Phase 8.6: dmabuf + AV1 + H.264 + stateless controls
Removes the Phase 8.5 64 KiB frame-size cap by exporting CAPTURE
buffers as dmabuf-fds the daemon mmaps and writes pixels into
directly. Adds AV1 + H.264 codec support, V4L2 stateless control
registration, and the compliance polish that brings the driver
to 47/48 v4l2-compliance pass.
Protocol (include/daedalus_v4l2_proto.h):
- struct daedalus_req_decode grew capture-buffer metadata
(width/height/pix_fmt/num_planes + per-plane size+stride).
- New DAEDALUS_IOC_GET_DMABUF ioctl on the chardev: daemon
asks for a per-plane dmabuf fd, kernel calls vb2_core_expbuf
in daemon task context so the fd lands in the daemon's table.
Kernel m2m driver (kernel/daedalus_v4l2_main.c):
- Both queues switched to vb2_dma_contig_memops. OUTPUT was
vmalloc in 8.5; the switch is needed because vmalloc doesn't
honour V4L2_MEMORY_FLAG_NON_COHERENT and v4l2-compliance's
REQBUFS test rejected the driver because of it.

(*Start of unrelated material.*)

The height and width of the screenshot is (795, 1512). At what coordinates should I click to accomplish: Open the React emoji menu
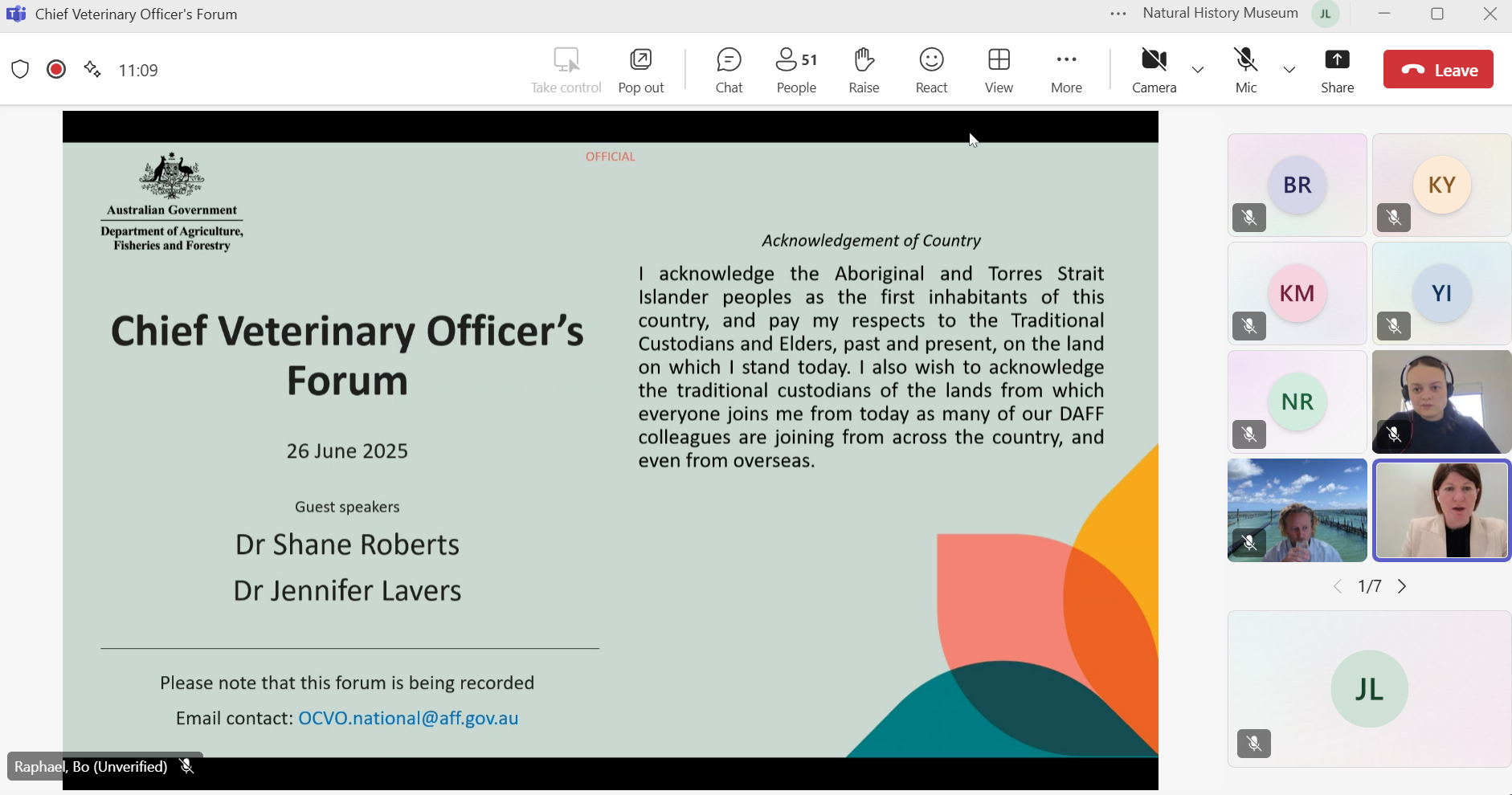click(x=931, y=71)
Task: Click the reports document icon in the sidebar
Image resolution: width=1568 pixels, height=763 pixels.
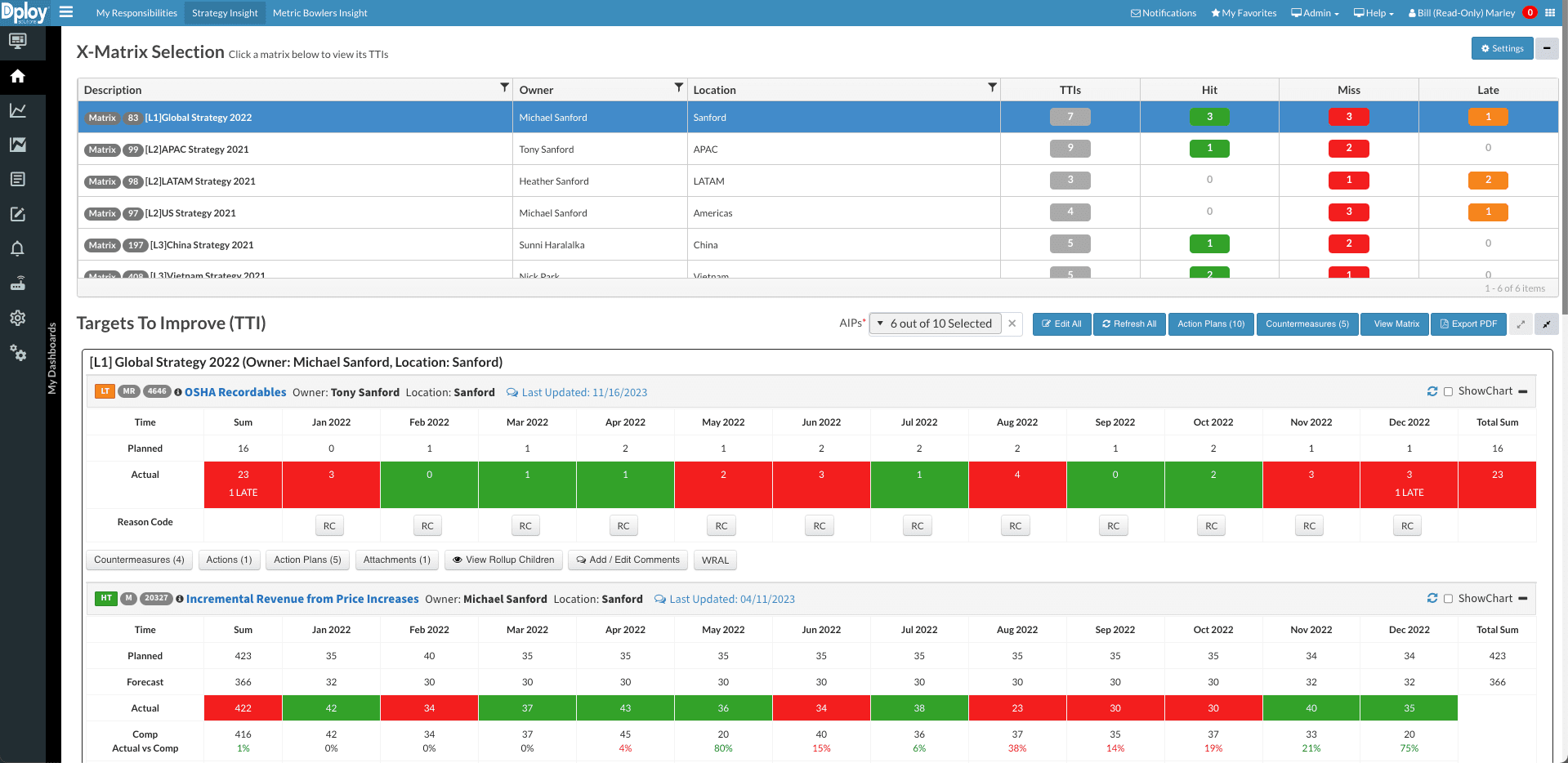Action: click(18, 179)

We still
read bitstream via vb2_plane_vaddr (dma_contig gives a
kernel virtual address just like vmalloc did).
- dma_coerce_mask_and_coherent(DMA_BIT_MASK(32)) in probe.
- queue_setup populates alloc_devs[plane] = &pdev->dev for
both queues; allow_cache_hints=1 on both.
- daedalus_export_capture_dmabuf(cookie, plane, flags, *fd):
walks inflight list, calls vb2_core_expbuf on the CAPTURE
buffer in the caller's (daemon's) task context.
- device_run fills the new REQ_DECODE capture fields from
ctx->dst_fmt and maps ctx->src_fmt.pixelformat to
DAEDALUS_CODEC_VP9 / _AV1 / _H264 (was hard-wired to VP9).
- daedalus_complete_resp_frame handles both the 8.5 inline
path (kept for debugging) and the 8.6 dmabuf path (pixels
already in CAPTURE buffer, just set payload from metadata).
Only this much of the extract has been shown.